The everstone just does not allow a pokemon to evolve, if given to the FEMALE pokemon breeding on the Daycare, it will have the effect of a 50% chance of "inheriting" the same nature as the female... for example...

any nature male + Adamant female(w/everstone) =  50% chance of getting Adamant baby

Now, With Ditto it works the same only and only if Ditto is acting as the female on the breeding.

Impish Ditto(w/everstone) + any male = 50% chance of Impish baby of the same species as the male pokemon.

Timid Ditto(w/everstone) + genderless (mineral) pokemon = 50% chance of Timid baby of the mineral pokemon.

Ditto(everstone) + Female pokemon = Random nature because the ditto is the male here and there's no effect on males.





*Spoiler*: _Individual Values and breeding_ 





A pokemon has 6 stats:

HP
Atk
Def
Sp. Atk
Sp.
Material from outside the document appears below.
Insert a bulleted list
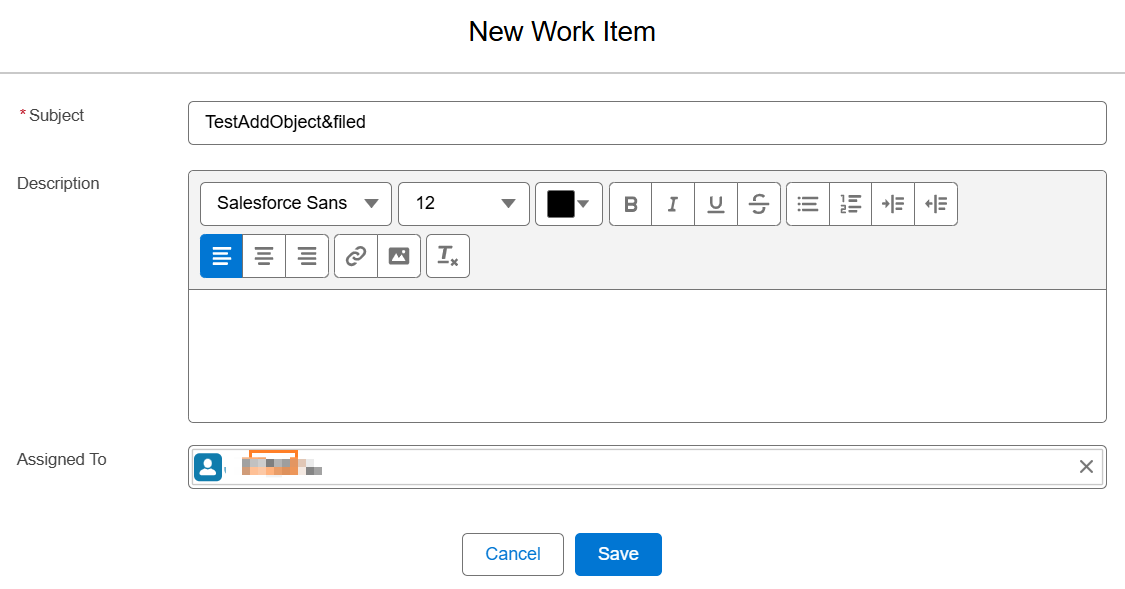This screenshot has width=1125, height=589. pos(808,204)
Def
Spd

and every pokemon gets a random Individual value (consider it an extra bonus) ranging from 0 to 31.

( to get an idea of the individual values of a pokemon JUST BORN you can use two methods, leveling up to at least lvl 20 with rare candies or using the day care, IT NEEDS TO LEVEL UP WITHOUT FIGHTING OR GETTING EXPERIENCE OF ANY FIGHT = no exp.share, and using an IV calculator like the one at Serebii.net)

getting a 0 doesn't mean it's bad... but you're not getting any extra push that could mean victory or defeat... so people aims to get better values on their pokemon by catching, trading or random breeding the pokemon they want.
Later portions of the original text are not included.